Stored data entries

--------------------

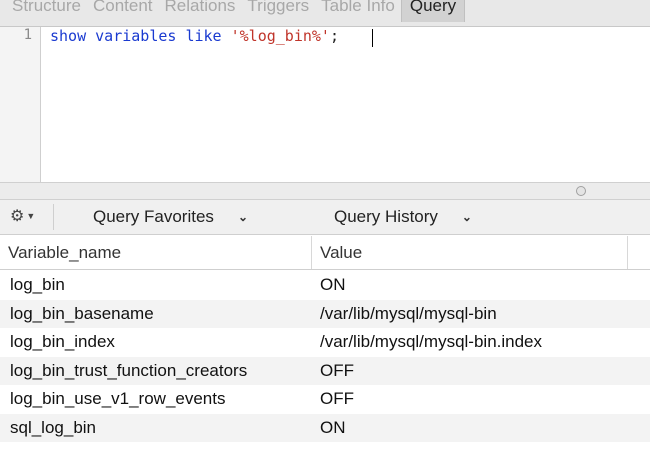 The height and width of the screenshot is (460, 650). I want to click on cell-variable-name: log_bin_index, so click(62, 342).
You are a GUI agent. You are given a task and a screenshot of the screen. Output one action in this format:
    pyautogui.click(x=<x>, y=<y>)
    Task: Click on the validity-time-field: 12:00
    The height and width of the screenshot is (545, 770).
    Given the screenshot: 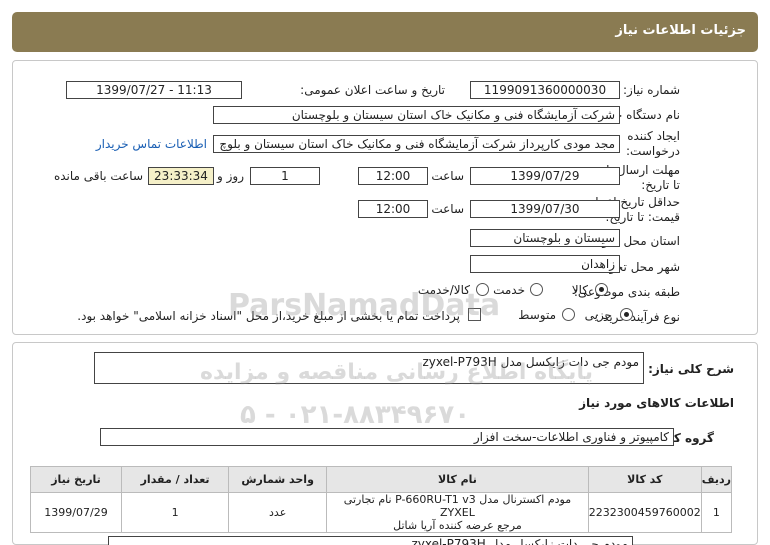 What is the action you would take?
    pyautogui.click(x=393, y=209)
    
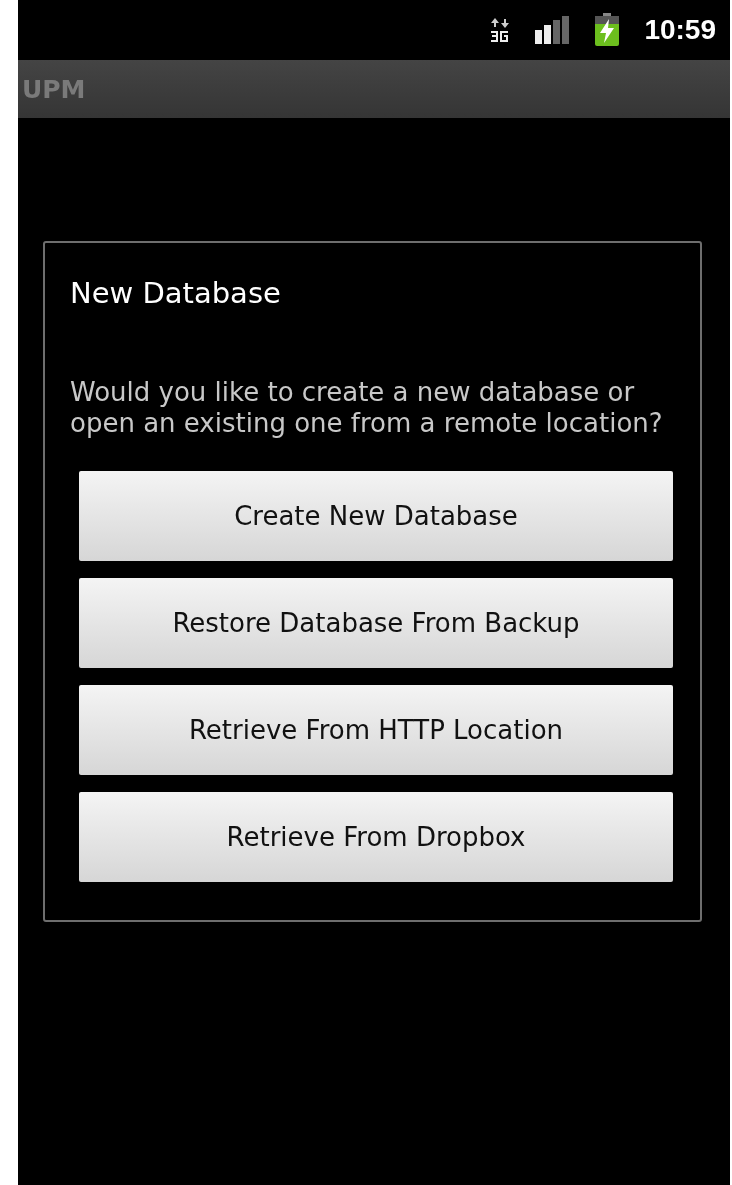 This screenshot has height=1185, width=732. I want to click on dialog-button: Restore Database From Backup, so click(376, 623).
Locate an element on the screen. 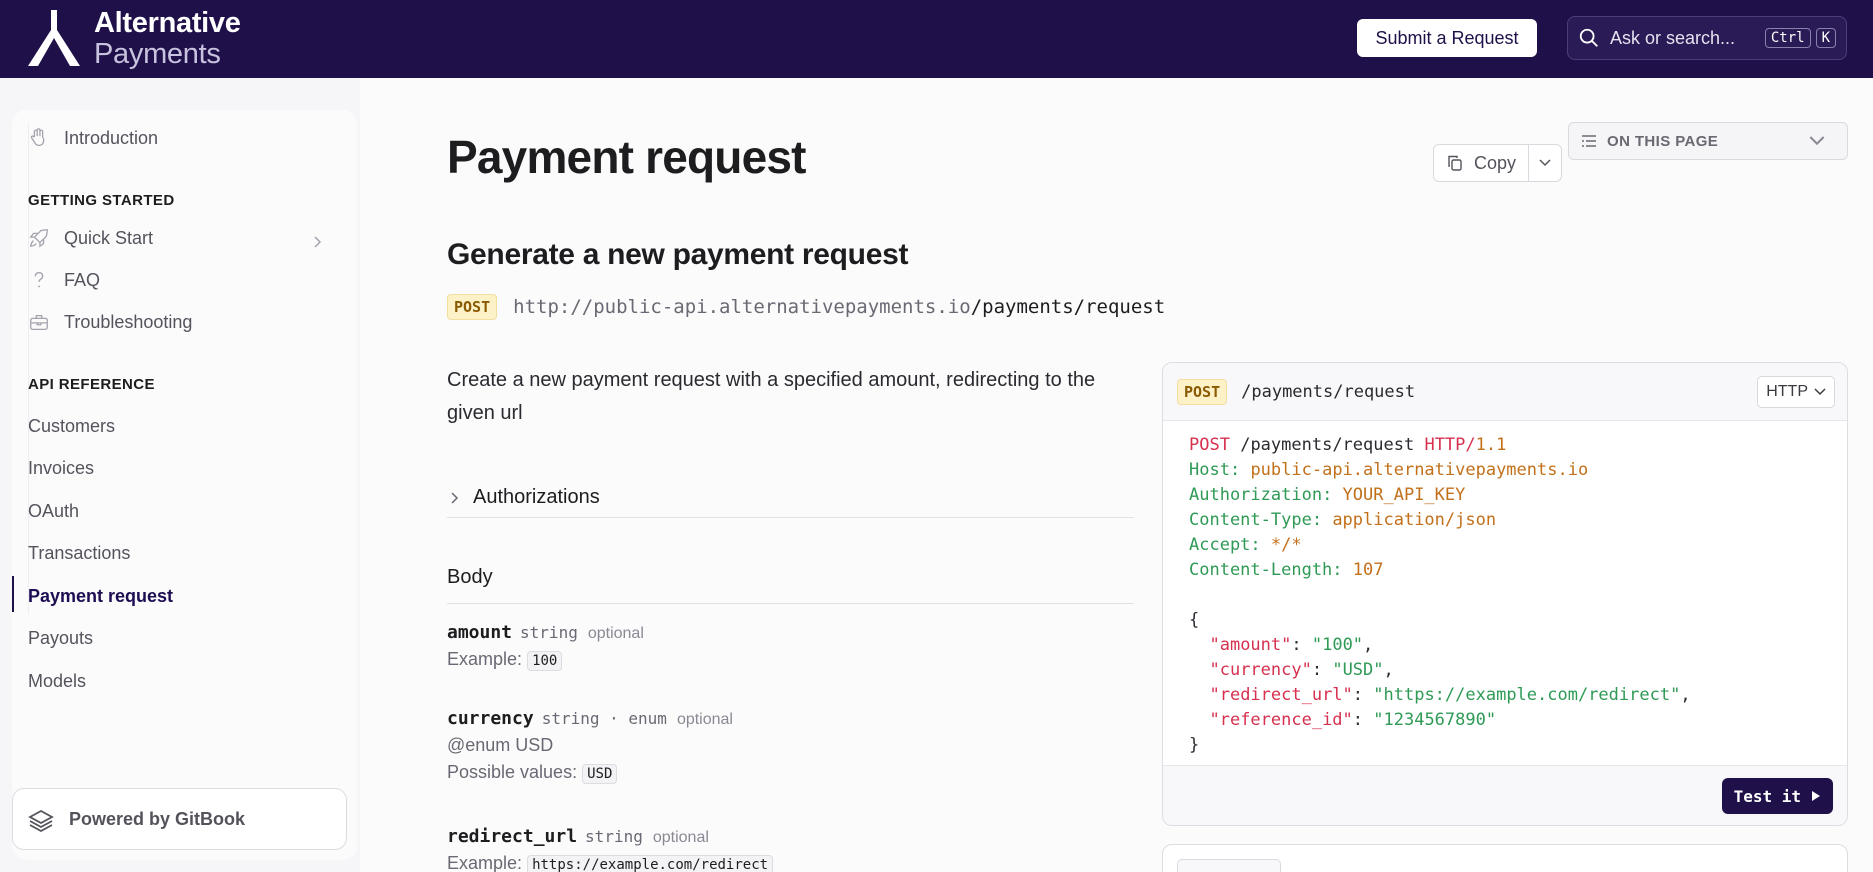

--------------------

EXERCISE: Reproduce word for word the lines of the records that run from the line containing "You are a GUI" up to and including the line containing "The height and width of the screenshot is (545, 770).".

SOLUTION BELOW:
You are a GUI agent. You are given a task and a screenshot of the screen. Output one action in this format:
    pyautogui.click(x=<x>, y=<y>)
    Task: Click on the validity-time-field: 12:00
    The height and width of the screenshot is (545, 770).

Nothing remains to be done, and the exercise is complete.